Telomerase activity and telomere length were assessed in SS cells overexpressing hTERT and compared with their respective controls (Figure 4). While hTERT overexpression had no impact on telomerase activity (Figure 4A), a significant increase in telomere length (p = 0.0017) was observed (Figure 4B).

Figure 4

Functional impact of hTERT overexpression on telomerase activity and telomere length. Telomerase canonical functions were evaluated in SS cells overexpressing hTERT, through the assessment of (A) telomerase activity and (B) telomere length. Statistical analysis results are displayed on each graph. Significance level: p = 0.05.

5. Discussion

In order to unveil new potentially targetable biomarkers for diagnostic and follow-up of CTCL, we conducted a pilot investigation on the involvement of long non-coding RNA molecules (TERRA) in CTCL.

We studied TERRA from chromosome ends 1q, 9p, 10q, 11q, 15q, 16p and XpYp. In order to obtain reference values, we first analysed TERRA expression in lymphocytes from nine healthy donors. We found that while TERRA 1q, 10q and 11q were poorly expressed, TERRA 9p and 16p were highly expressed. Once our reference values were established, we were able to compare them to the data obtained in tumour cells, whether derived from cell lines or from patients.

We were able to demonstrate that in CTCL, like in any other type of cancer [57,99], TERRA stems from multiple telomeric chromosomal ends. TERRA levels in CTCL cells, which are telomerase-positive cells, are greatly reduced compared to healthy controls and cells engaged in ALT mechanism [65]. Moreover, the three CTCL subtypes analysed (cALCL, T-MF and SS) presented with different profiles of TERRA transcripts, each distinct from the profile presented by the controls. This suggests that each CTCL subtype has a peculiar TERRA signature. Nevertheless, among all cells analysed (CTCL cells and healthy controls), TERRA 9p and 16p were the most commonly expressed, while TERRA 1q, 10q and 15q were less expressed. Interestingly, TERRA 16p was downregulated in all CTCL samples (patients and cell lines) compared to healthy controls; a similar observation has been reported in endometrial cancer [99]. In CTCL, we noticed that this low expression was more pronounced in aggressive CTCL subtypes (T-MF cell line and SS patients’ cells). These findings suggest the potential involvement of a TERRA 16p decrease in disease aggressiveness. Moreover, our data show that TERRA 11q is among the most commonly expressed TERRA in CTCL cells (cell lines and patient cells), while it is among the least expressed in healthy cells. In general, in the literature, it is stated that TERRA expression is not elevated in telomerase-positive cancer cells [57], but here we report that telomerase-positive CTCL cells display a specific TERRA expression profile and support the potential involvement of TERRA 11q and 16p in CTCL biology.

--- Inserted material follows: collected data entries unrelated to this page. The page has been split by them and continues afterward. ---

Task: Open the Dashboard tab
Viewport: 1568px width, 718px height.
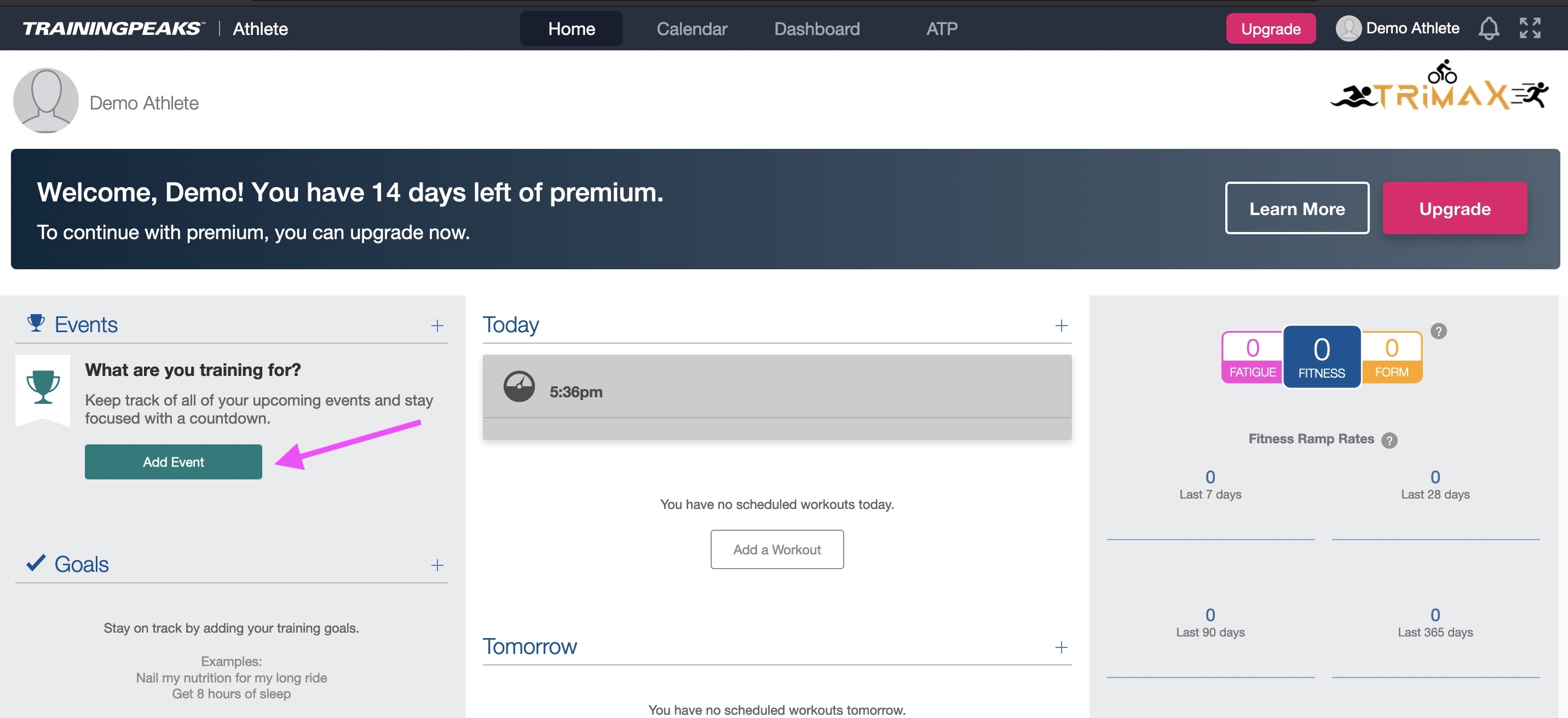Action: [x=817, y=28]
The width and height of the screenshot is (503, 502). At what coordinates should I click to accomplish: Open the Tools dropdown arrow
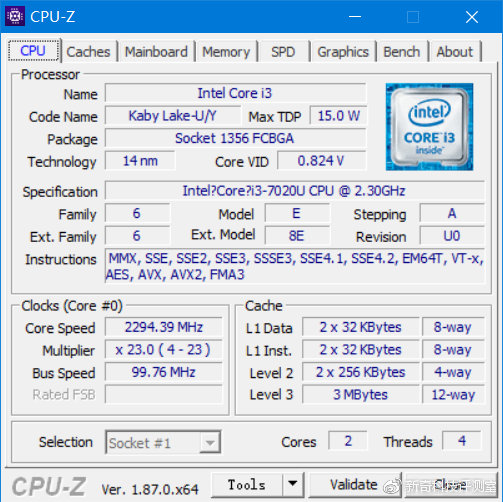coord(293,484)
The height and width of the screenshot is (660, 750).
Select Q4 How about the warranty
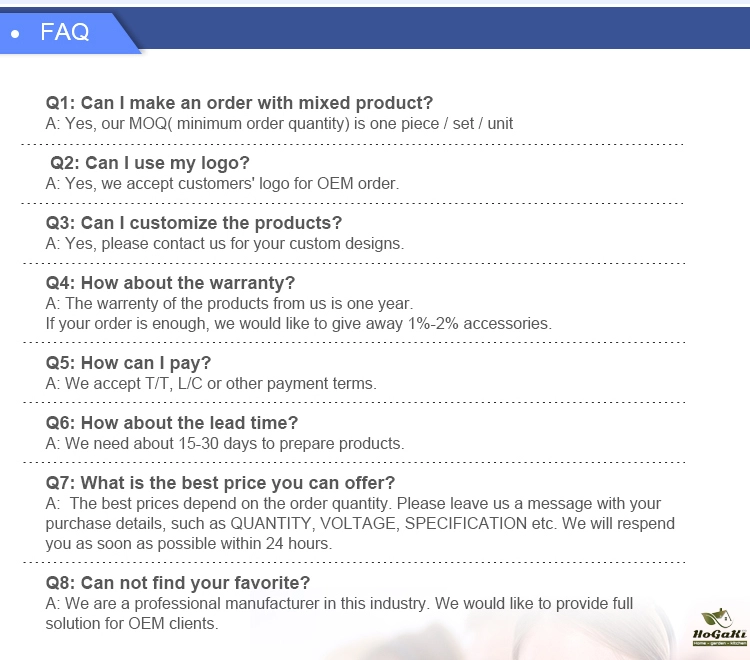click(x=170, y=283)
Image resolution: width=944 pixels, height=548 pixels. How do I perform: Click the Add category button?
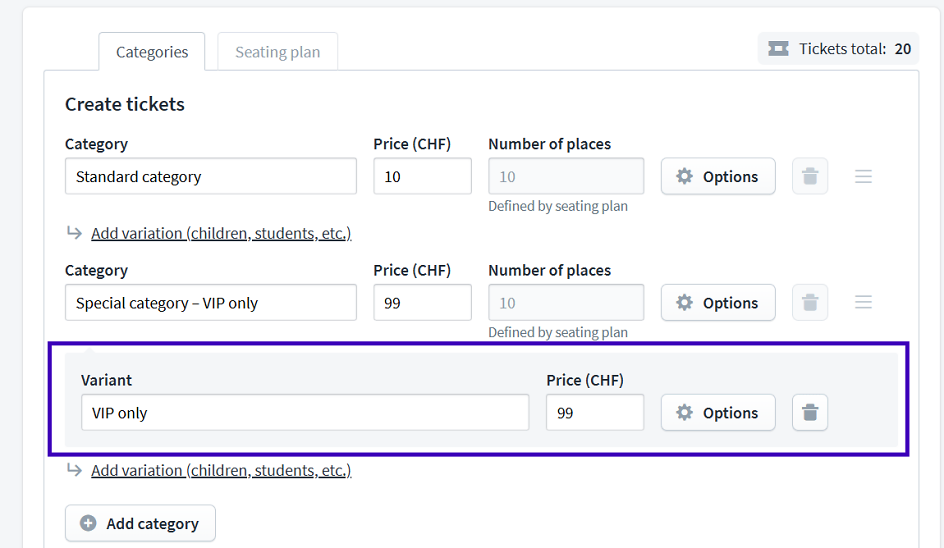(140, 523)
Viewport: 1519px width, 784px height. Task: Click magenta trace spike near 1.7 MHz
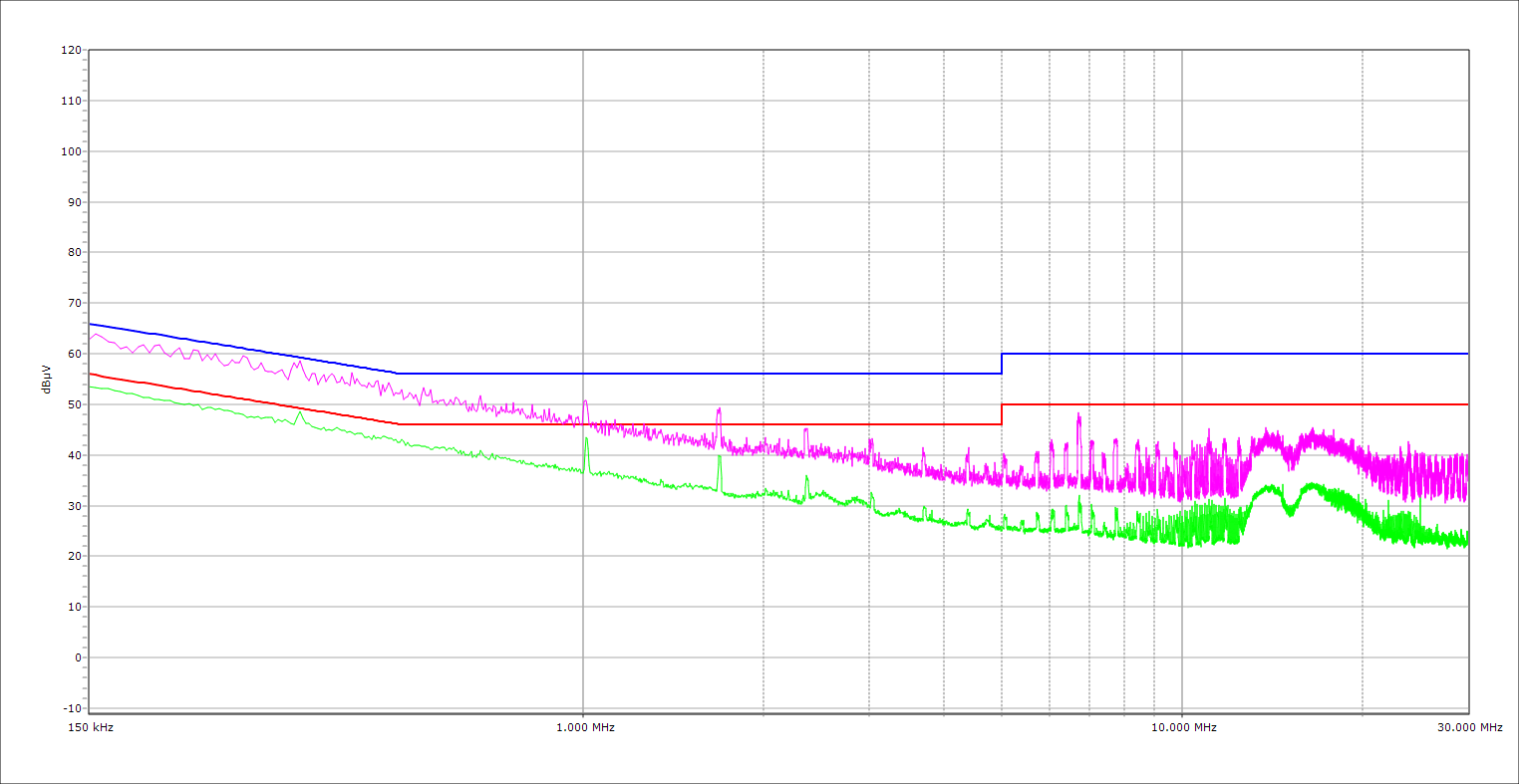tap(719, 409)
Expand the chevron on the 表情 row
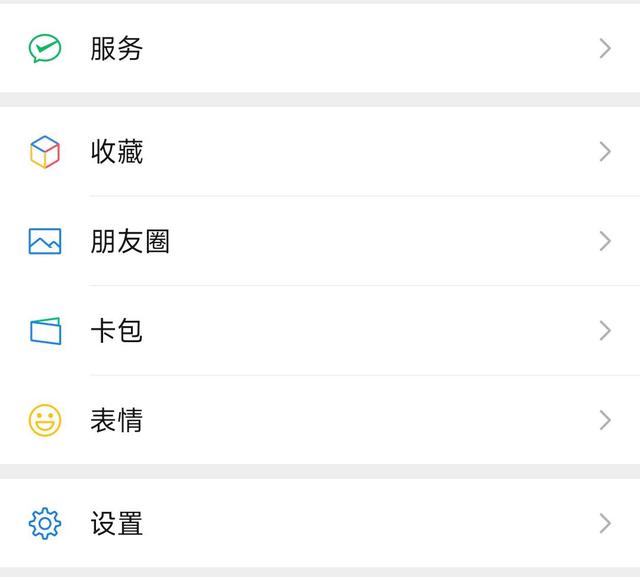Viewport: 640px width, 577px height. tap(605, 420)
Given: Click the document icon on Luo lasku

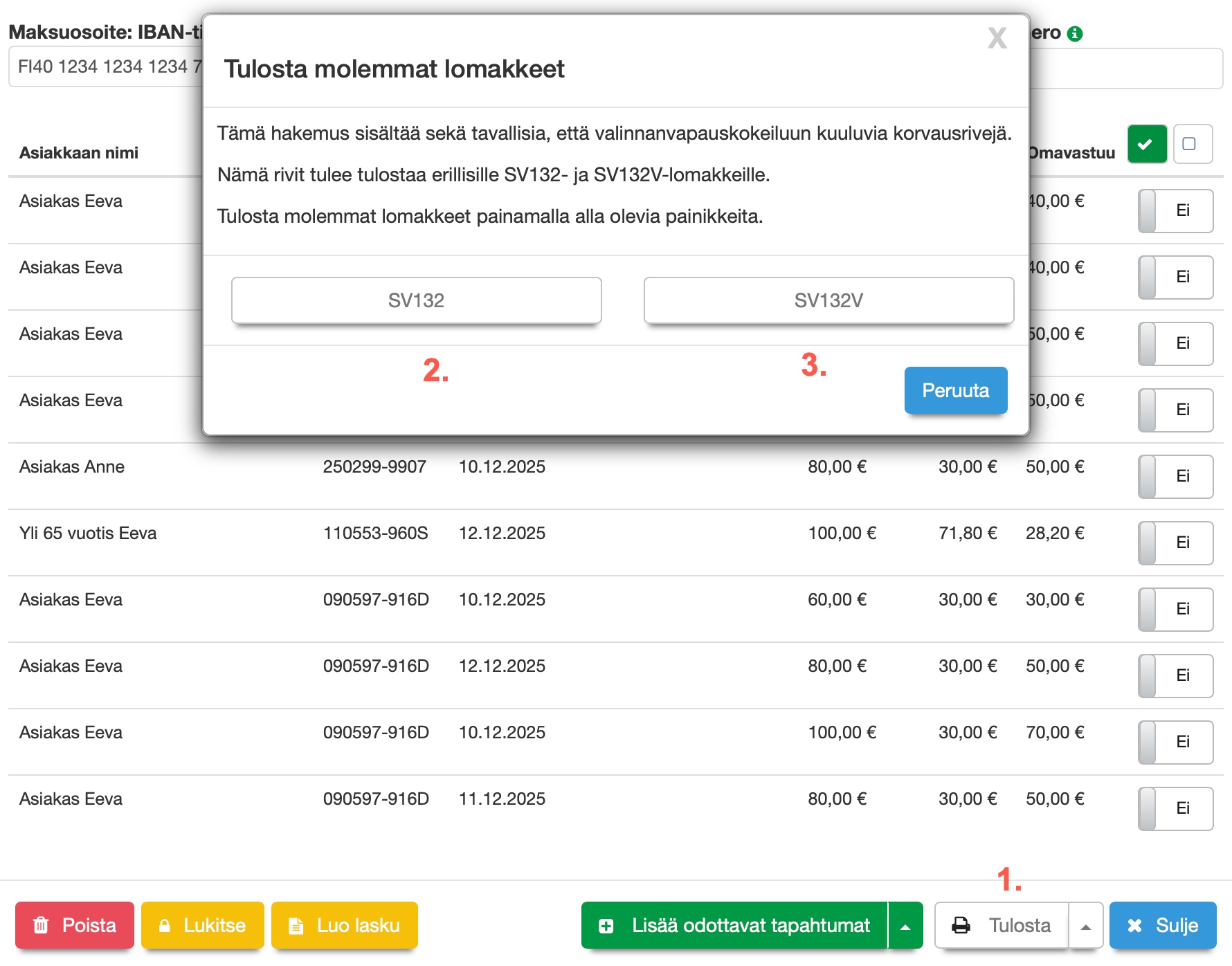Looking at the screenshot, I should [296, 926].
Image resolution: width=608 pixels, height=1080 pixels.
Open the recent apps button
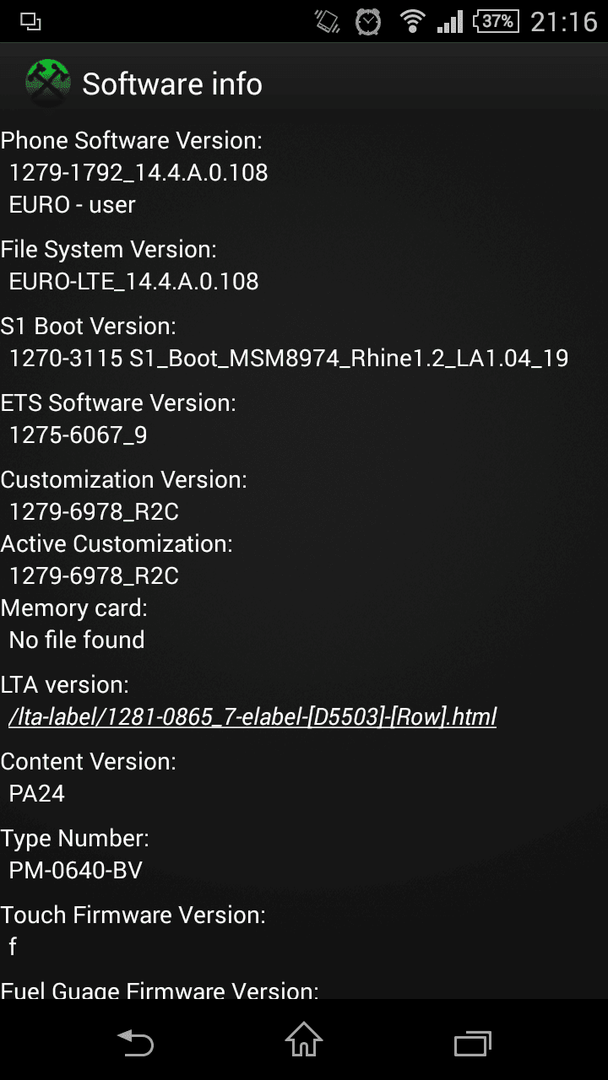click(472, 1043)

TERRA have been implicated in telomerase activity, as well as the regulation of telomere length [65]. In a previous work, we reported that hTERT overexpression stimulates proliferation as well as tumorigenesis in vitro and in vivo [44], and here we showed that hTERT overexpression also downregulates global TERRA expression. Furthermore, our results show that, although hTERT overexpression does not impact telomerase activity, it induces significant telomere lengthening over time, confirming that other mechanisms such as changes in telomere accessibility by telomerase are possible. Thus, while TERRA transcripts were believed to inhibit telomerase activity [70], new studies show a stimulation of telomerase activity [109]. Our results suggest that TERRA may be involved in the regulation of canonical telomerase functions in SS cells.

6. Conclusions

Investigating TERRA transcripts opens a new era in understanding telomere functions and can provide valuable insights into telomere biology. Our results support the involvement of specific TERRA in CTCL and a possible role as a regulator of canonical telomerase functions. Before considering TERRA as a therapeutic target, our seminal results should be confirmed in additional CTCL cell lines and patients’ samples and reinforced by functional studies in order to decipher the precise molecular role of TERRA in the development of CTCL and disease progression.